Что уж говорить, любил он Олью, только все время боялся, что надоест он ей. Такая красавица, а он обыкновенный парень, неграмотный к тому же. Ведь даже школу не закончил. Если бы не война, так бы и жили они с ней. А вот война развела их.
Николай встал, подошел к комоду, достал из ящика документы, бережно завернутые в газету, перебрал их, нашел нужную бумажку, взял ее и вернулся снова на свой стул.
- Как узнал, что Зина то беременная, подумал, что делать чего то надо. И ребенка записать на меня, да потом и о жилье можно хлопотать будет, как распишемся. Москва быстро строится. Глядишь, какую-никакую квартирку дадут. Все не в общежитии.
Вот и пошел я на хитрость. Или как хочешь назови это. Закон то нарушил. Ольге писать побоялся. Подумал, что заартачится, норов свой покажет. Не знал ведь я, что у вас уж об ту пору дите росло.
Пошли мы с Зиной в ЗАГС, а тут как раз закон новый вышел, строго стало. Вот я и сказал, что еще до войны разведен был, а где сейчас жена, чтоб подтвердить развод, не знаю. Они под немцем в оккупации остались. И документов теперь не найдешь. Но мужик в ЗАГСе въедливый оказался. А может за себя боялся. Бумагу составил, все написал, как я сказал, что, когда и как и письмо в область нашу отправил. Объяснил, что для выяснения обстоятельств придется подождать.
А чего там ждать. Какие документы. Кто тогда про них думал. Да и думали бы, так не успели бы собрать.

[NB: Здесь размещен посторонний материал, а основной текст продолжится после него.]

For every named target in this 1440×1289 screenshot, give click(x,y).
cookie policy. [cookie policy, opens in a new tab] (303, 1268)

Такой страх был. Я уж думал, что ничего не получится. А хвать пришла бумага, свидетельство о разводе, копия. Выдано вроде как на основе свидетельских показаний. Там видно тоже не захотели перед московскими осрамиться. Сляпали эту бумагу.
Николай протянул Василию бумажку с чернильной печатью. Тот даже и читать ее не стал. Раз уж здесь в Москве с этим документом Николай смог расписаться со своей Зиной, то там, в деревне и подавно их распишут.

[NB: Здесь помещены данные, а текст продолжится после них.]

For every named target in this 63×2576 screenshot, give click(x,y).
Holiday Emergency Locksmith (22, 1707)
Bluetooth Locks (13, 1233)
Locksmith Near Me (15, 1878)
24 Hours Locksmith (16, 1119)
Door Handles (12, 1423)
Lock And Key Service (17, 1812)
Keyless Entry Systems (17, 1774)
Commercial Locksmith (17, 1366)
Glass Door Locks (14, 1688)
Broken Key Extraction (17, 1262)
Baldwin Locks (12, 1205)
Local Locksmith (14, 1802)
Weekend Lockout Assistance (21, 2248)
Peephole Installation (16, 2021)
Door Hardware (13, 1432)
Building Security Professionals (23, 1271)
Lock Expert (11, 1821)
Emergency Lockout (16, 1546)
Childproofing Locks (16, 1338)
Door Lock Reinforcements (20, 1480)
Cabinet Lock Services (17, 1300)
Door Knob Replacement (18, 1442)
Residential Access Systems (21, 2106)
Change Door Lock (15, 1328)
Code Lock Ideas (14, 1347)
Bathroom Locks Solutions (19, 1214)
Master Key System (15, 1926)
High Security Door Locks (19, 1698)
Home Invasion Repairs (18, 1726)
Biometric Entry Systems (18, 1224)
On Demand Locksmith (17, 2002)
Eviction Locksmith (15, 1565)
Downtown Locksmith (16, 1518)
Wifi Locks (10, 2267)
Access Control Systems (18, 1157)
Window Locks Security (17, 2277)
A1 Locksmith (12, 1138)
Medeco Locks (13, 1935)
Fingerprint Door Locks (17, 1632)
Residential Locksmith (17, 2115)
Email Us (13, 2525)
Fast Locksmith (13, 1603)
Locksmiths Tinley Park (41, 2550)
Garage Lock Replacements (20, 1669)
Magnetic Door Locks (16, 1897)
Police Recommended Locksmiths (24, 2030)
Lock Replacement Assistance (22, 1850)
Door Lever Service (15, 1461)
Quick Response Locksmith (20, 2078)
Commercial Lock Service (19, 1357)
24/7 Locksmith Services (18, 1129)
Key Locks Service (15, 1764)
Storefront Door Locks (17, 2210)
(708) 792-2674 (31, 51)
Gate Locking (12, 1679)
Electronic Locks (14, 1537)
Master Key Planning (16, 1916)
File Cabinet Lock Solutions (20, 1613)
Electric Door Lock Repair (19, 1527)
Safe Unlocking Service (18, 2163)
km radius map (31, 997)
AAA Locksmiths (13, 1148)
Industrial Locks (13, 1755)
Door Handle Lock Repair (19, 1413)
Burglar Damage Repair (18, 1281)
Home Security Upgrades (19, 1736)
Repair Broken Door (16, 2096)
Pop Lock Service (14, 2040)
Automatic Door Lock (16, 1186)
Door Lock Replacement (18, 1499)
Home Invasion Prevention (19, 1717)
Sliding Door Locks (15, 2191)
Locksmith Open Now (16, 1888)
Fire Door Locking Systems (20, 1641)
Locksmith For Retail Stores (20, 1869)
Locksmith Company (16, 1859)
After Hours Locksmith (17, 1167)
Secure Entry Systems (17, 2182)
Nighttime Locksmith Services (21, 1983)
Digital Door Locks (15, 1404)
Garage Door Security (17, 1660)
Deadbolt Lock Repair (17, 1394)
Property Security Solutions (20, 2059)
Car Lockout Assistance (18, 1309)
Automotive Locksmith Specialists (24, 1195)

- Вот, сделай копию. А это мне потом верни. Мало ли чего, а тут документ.
Николай свернул листочек, аккуратно положил во внутренний карман своего кителя. Пообещал, что завтра же все сделает и вернет бумагу обратно. Только уж ждать не будет Николая с работы, оставит у соседей. Пашке отдаст, чтоб передал.
- Нет, ты лучше под дверь просунь подальше. Нам все письма туда подсовывает почтальон.

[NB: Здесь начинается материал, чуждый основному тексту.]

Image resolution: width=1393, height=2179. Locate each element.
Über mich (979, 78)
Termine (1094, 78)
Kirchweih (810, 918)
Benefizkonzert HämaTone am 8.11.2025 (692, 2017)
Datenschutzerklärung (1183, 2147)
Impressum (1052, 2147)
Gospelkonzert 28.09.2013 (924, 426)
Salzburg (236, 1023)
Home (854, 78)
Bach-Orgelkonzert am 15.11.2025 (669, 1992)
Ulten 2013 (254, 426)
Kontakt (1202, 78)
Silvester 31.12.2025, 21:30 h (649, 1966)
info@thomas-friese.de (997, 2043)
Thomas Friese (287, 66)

На том и порешили. Василий поднялся, пожал на прощание руку Николаю. У него было двоякое чувство к этому человеку. Нет, он не осуждал его. Жизнь так сложилась. И мужика понять можно. Что бы он, такой беспомощный, делал в деревне. Спился бы, как многие. ругань бы в семье началась. Так бы и жили, маялись.
А здесь, как не крути, при деле он. Работает. И с Зиной у него все ладно.
Василий вернулся в комнату соседей. Пашка уже спал, уткнувшись носом в подушку. Василию стало неловко, что он так долго задержался. И женщина спать из за него не ложилась. Она сидела возле тусклой лампочки и штопала Пашкины штаны. Он извинился, сказал, что сейчас уйдет. Но женщина остановила его.
- Куда же на ночь то глядя. Ночью по Москве лучше не ходить. Я вот тут на полу тюфячок положила. Все не по городу шляться.
Василий с благодарностью кивнул женщине. Остаться тут переночевать было для него хорошим вариантом. Ему и самому не хотелось идти в ночь.